**Source extract:**
April 5, 2012 – Holy Thursday
I am a part of the Triduum choir at our church. I joined the choir late last year, but this is an extra, above-and-beyond choir that sings for the Holy Week services. I have never attended the Holy Week services and this is a good way to get me there. I have often wanted to, but I get lazy at the last minute. Plus, I would have been going alone, and that really doesn't seem like that much fun anyway. But, this year I am part of the choir, which is an integral part of the services. I have a reason to be there, which is why I joined the choir in the first place.
We have been working since early February on the Triduum pieces. Ren, our music director, has led us through rehearsals and I’ve followed blindly, learning my parts as he threw them at us in no particular order. He would talk about them and where they fell in the week as if we all understood every part of it, and I'm sure that those who have been singing for years do understand, but I was just going along with the herd. Now it's all coming together. This last Tuesday we rehearsed in the church rather than in the music room and it all kind of found its place and most of the songs I knew because Ren had taught us so well. (There was one I had never seen before, which is strange, but enough people knew it that I could follow along, which is what he was counting on, I’m sure.)

**Information shown:**
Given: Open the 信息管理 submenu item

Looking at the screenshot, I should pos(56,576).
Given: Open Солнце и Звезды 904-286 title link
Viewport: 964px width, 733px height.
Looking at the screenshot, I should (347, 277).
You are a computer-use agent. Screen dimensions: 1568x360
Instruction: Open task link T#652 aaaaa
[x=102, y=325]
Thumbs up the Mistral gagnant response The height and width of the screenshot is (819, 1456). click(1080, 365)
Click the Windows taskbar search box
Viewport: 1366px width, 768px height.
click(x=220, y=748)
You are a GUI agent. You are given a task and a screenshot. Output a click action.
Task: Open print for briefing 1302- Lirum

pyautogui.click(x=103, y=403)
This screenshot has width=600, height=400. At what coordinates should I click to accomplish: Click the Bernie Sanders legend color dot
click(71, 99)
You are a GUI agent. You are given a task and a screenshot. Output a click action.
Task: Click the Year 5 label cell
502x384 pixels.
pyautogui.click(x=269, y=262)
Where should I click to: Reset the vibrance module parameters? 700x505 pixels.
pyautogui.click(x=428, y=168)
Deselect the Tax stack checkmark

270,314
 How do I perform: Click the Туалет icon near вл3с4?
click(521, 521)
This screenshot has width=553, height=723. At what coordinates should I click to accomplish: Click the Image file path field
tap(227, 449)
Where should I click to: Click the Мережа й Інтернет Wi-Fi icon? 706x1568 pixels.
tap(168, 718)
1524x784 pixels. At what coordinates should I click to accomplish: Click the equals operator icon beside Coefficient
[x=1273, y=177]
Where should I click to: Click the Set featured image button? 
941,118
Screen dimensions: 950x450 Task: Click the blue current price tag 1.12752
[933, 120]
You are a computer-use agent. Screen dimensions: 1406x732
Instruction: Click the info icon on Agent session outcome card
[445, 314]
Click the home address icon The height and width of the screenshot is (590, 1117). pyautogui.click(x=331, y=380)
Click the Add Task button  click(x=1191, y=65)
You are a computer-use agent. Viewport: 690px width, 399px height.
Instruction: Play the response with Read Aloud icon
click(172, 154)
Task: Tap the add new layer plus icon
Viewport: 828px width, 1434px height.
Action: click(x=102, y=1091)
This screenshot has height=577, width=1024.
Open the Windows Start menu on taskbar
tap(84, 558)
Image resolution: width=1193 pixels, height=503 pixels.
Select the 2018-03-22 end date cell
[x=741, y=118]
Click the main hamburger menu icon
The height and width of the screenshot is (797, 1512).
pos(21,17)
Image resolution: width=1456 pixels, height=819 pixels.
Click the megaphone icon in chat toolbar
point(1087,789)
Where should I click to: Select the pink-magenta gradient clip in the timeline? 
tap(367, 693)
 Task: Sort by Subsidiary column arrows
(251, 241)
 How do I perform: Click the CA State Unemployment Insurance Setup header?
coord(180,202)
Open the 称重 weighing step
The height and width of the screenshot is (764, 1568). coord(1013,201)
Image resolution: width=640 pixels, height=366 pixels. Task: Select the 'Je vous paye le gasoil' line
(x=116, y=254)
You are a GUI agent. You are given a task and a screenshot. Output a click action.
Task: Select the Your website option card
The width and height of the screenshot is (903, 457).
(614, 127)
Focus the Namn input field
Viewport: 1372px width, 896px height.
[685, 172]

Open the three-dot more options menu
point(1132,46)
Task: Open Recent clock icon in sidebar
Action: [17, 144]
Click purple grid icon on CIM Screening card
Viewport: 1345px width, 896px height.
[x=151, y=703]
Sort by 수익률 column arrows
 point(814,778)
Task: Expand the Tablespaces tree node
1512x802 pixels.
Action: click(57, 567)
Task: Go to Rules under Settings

**Stated problem:**
According to the Holy Thursday post, when did the choir start working on the Triduum pieces? The material above comes from a different source than the Holy Thursday post.

**Full solution:**
Early February.